Records from a data collection:
════════

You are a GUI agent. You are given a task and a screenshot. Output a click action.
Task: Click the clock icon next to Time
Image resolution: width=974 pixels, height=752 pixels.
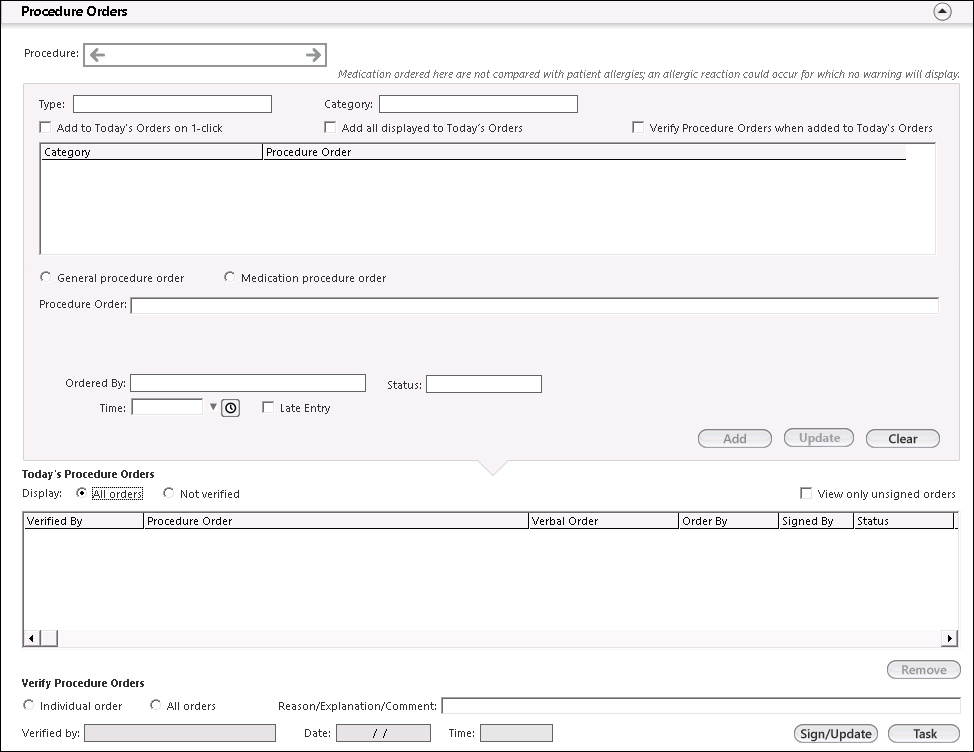230,408
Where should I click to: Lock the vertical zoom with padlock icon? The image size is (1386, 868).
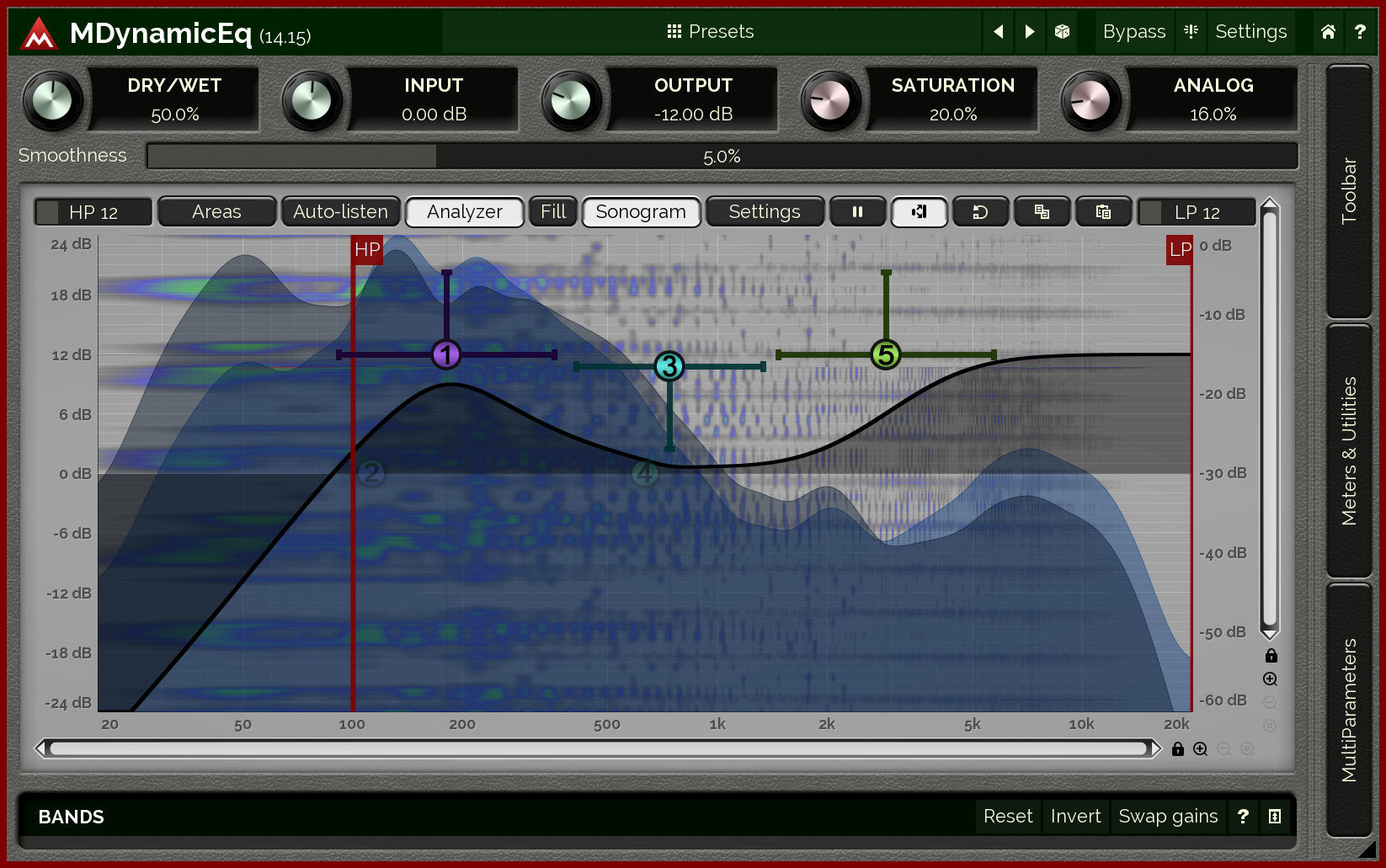[1271, 656]
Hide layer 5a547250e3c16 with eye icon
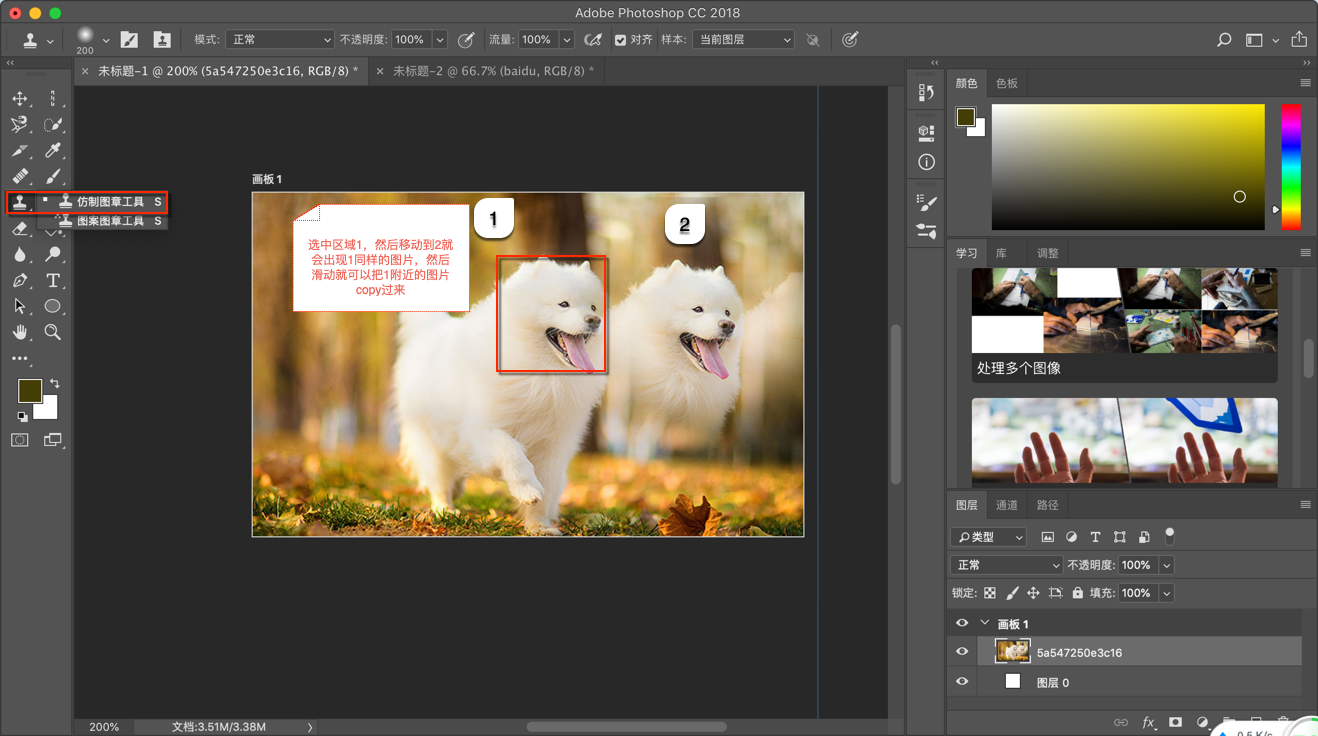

════════

● **What is expected**
With the pictures omitted, give every line above again exactly.

● **Finished exercise**
You are a GUI agent. You are given a task and a screenshot. Output a click action.
Task: Click the clock icon next to Time
Image resolution: width=974 pixels, height=752 pixels.
230,408
Where should I click to: Lock the vertical zoom with padlock icon? The image size is (1386, 868).
[1271, 656]
Hide layer 5a547250e3c16 with eye icon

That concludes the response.